[INPUT]:
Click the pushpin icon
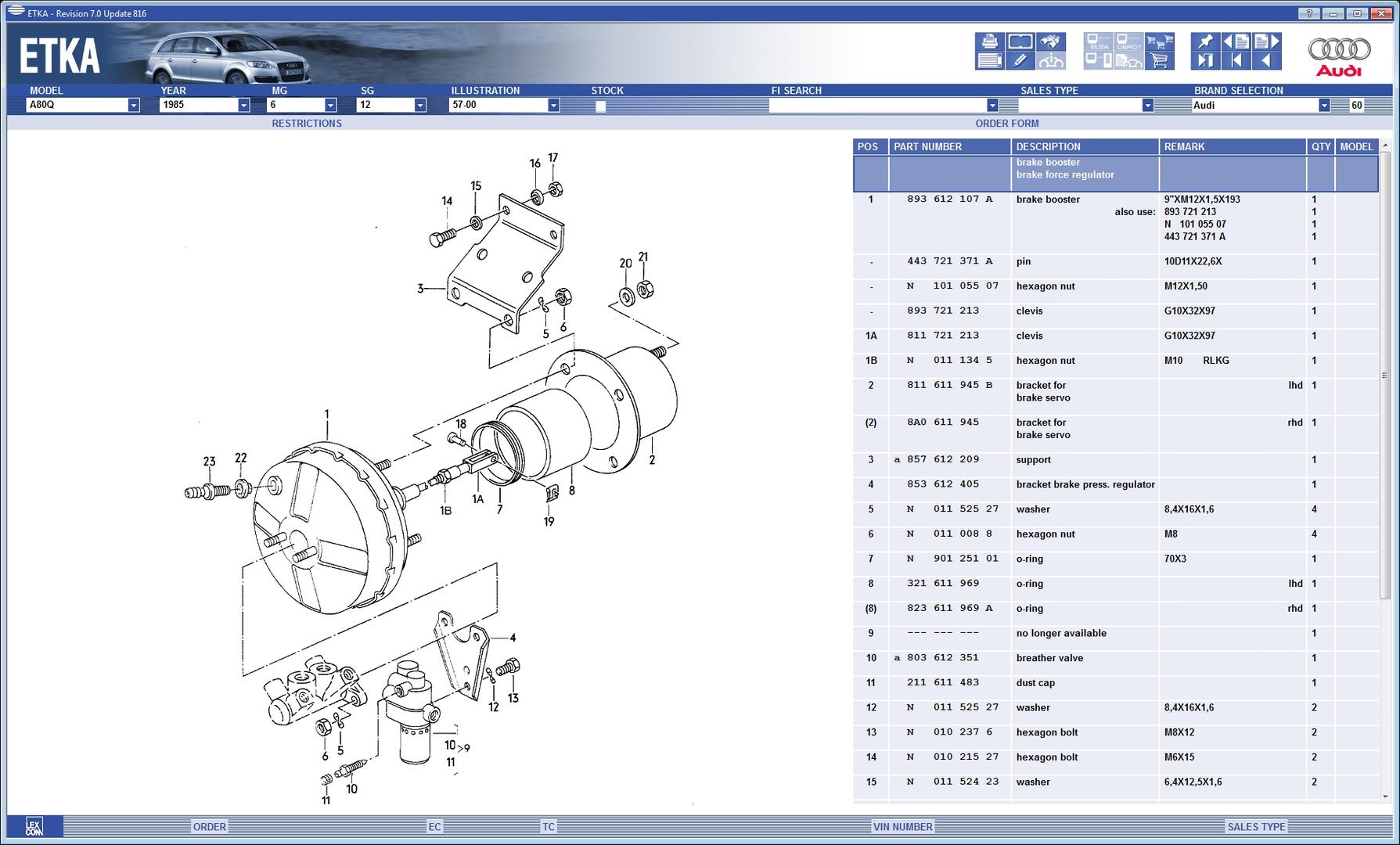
==
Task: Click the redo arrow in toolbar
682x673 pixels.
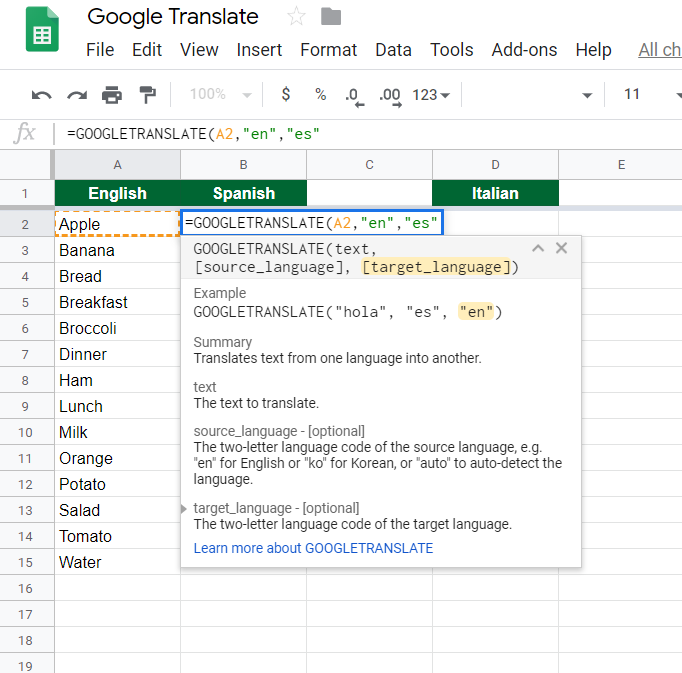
--
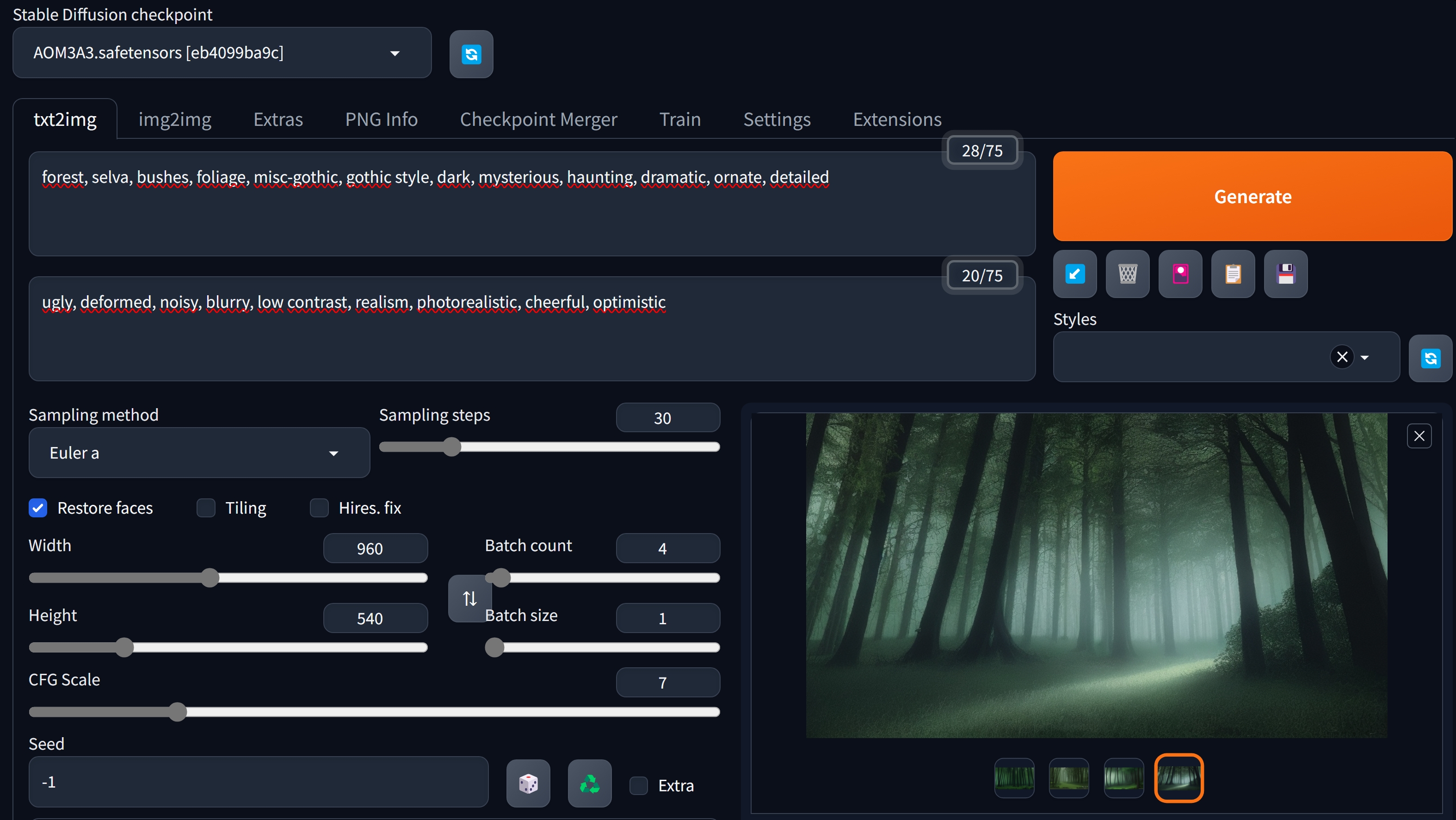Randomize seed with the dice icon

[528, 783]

[WORK REQUIRED]:
Rewrite only the lines of the material from the one containing "Task: Click the redo arrow in toolbar" through the one containing "682x673 pixels.", both included, switching "toolbar" to "menu bar" and leaving everything else unchanged.

[TASK RESPONSE]:
Task: Click the redo arrow in menu bar
682x673 pixels.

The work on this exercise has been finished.